» **Instructions to follow**:
Render the material as a JSON list of strings with one string per line, starting at the line that contains "You are a computer-use agent. This" and ending at the end of the material. Skip blank lines and leave the pictures out.

» **Material provided**:

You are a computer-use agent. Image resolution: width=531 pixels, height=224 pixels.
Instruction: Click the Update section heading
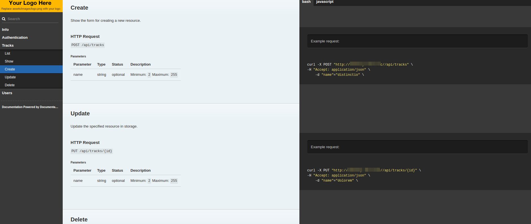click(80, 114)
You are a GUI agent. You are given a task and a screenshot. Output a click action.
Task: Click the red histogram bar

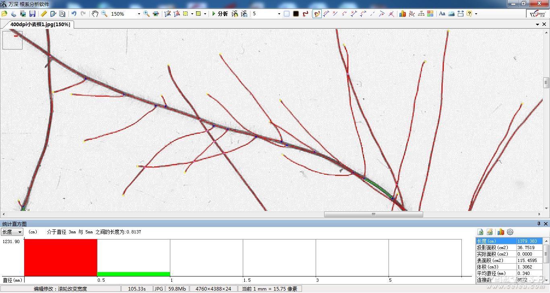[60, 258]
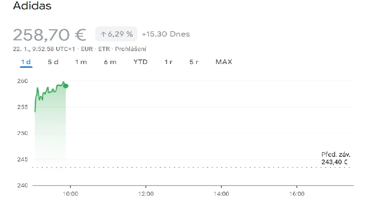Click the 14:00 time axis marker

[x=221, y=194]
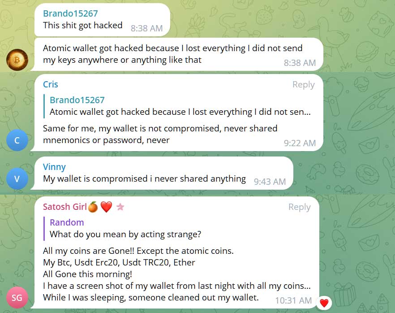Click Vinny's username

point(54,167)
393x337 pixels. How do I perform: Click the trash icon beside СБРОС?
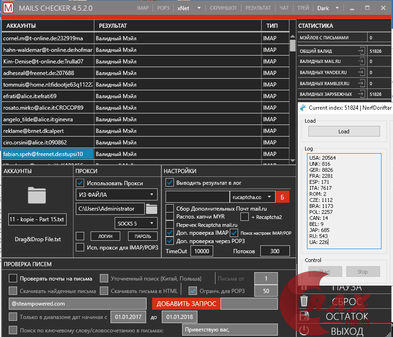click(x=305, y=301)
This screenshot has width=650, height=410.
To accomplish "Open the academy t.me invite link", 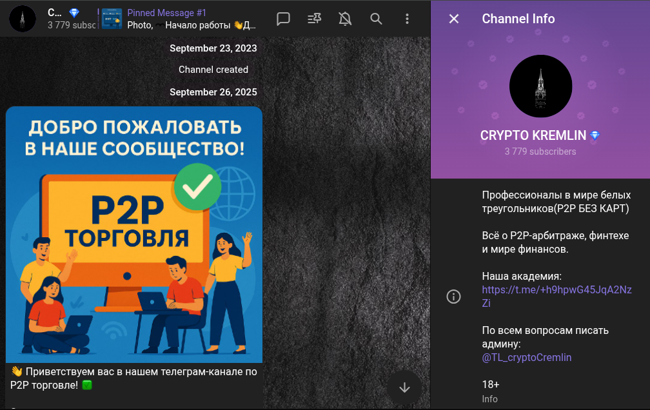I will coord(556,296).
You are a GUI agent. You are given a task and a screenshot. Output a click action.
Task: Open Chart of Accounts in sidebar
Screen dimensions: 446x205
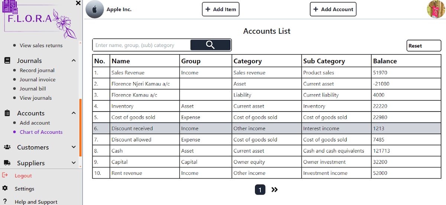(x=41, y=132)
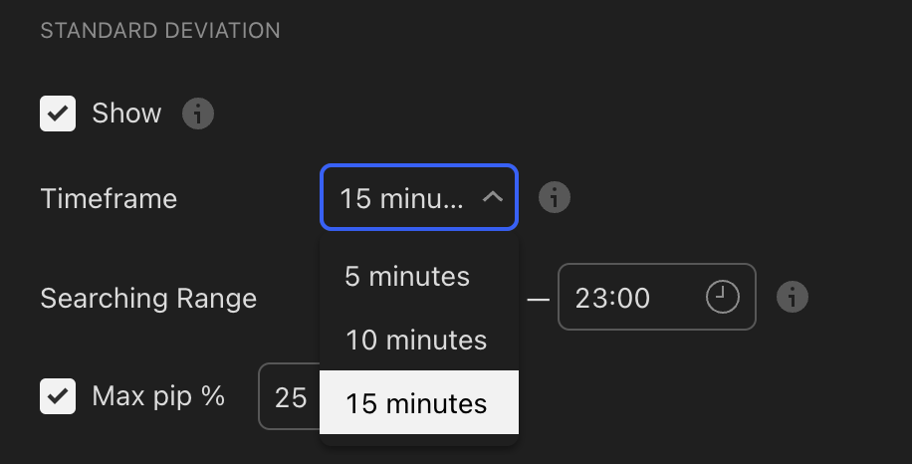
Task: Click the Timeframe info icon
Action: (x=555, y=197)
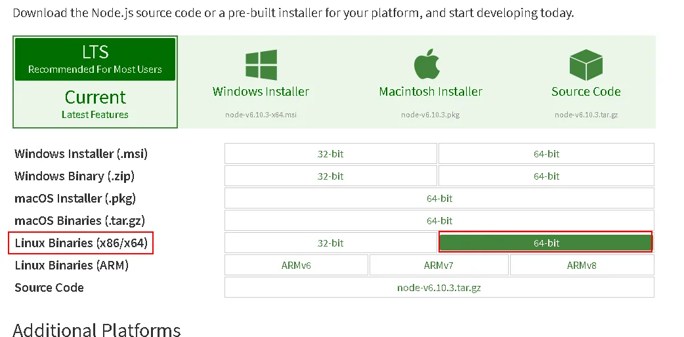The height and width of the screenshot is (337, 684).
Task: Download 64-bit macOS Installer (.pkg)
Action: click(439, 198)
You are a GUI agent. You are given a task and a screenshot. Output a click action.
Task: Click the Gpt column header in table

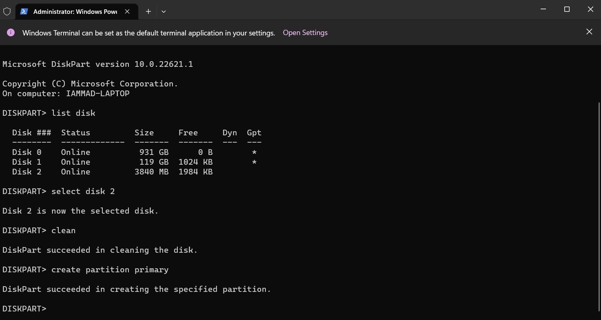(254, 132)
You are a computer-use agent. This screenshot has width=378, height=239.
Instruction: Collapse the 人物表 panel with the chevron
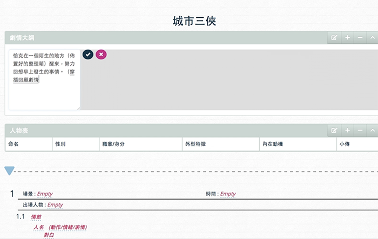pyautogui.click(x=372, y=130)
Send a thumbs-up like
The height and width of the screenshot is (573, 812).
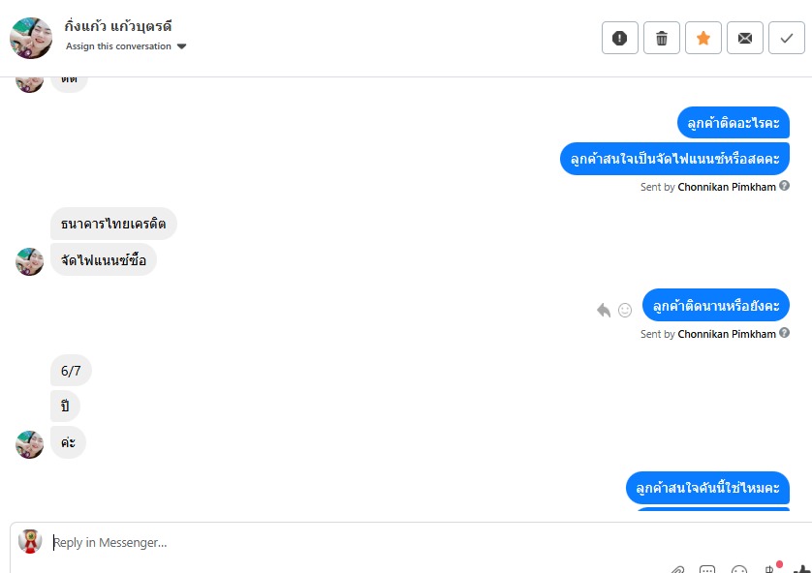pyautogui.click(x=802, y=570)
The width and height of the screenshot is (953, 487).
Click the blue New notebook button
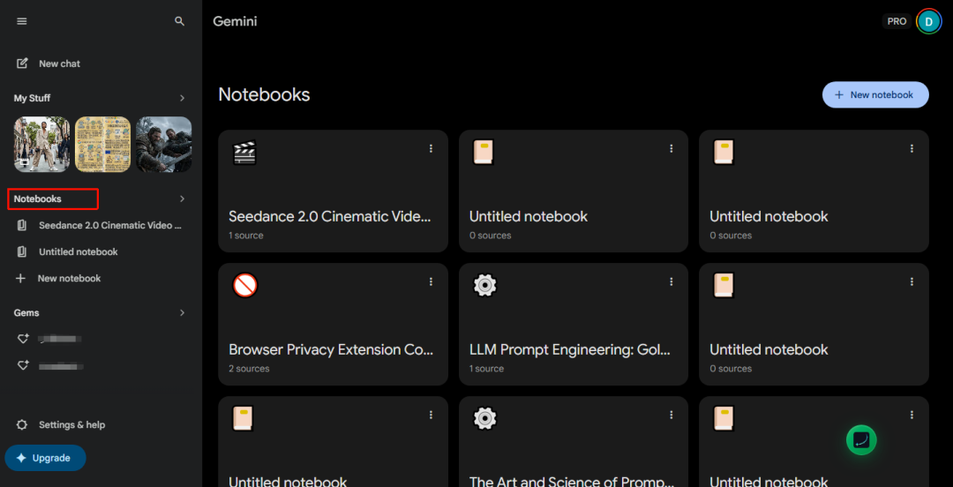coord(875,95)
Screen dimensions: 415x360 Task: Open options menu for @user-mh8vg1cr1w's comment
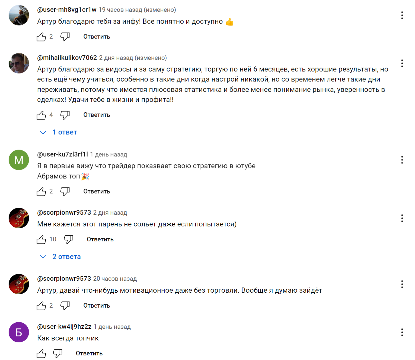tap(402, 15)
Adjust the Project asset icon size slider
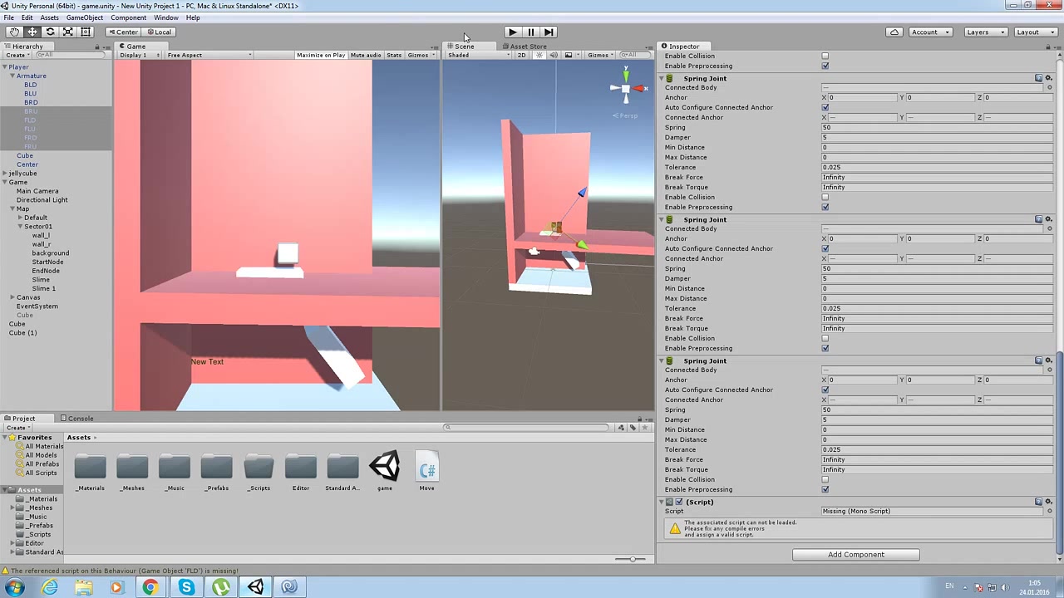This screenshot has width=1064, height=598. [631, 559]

» **Solution**:
[
  "You are a computer-use agent. This screenshot has width=378, height=239.",
  "Instruction: Collapse the 人物表 panel with the chevron",
  "pyautogui.click(x=372, y=130)",
  "Send a thumbs-up like",
  "The height and width of the screenshot is (573, 812).",
  "pyautogui.click(x=802, y=570)",
  "The width and height of the screenshot is (953, 487).",
  "Click the blue New notebook button",
  "coord(875,95)",
  "Screen dimensions: 415x360 Task: Open options menu for @user-mh8vg1cr1w's comment",
  "tap(402, 15)",
  "Adjust the Project asset icon size slider",
  "This screenshot has width=1064, height=598. [631, 559]"
]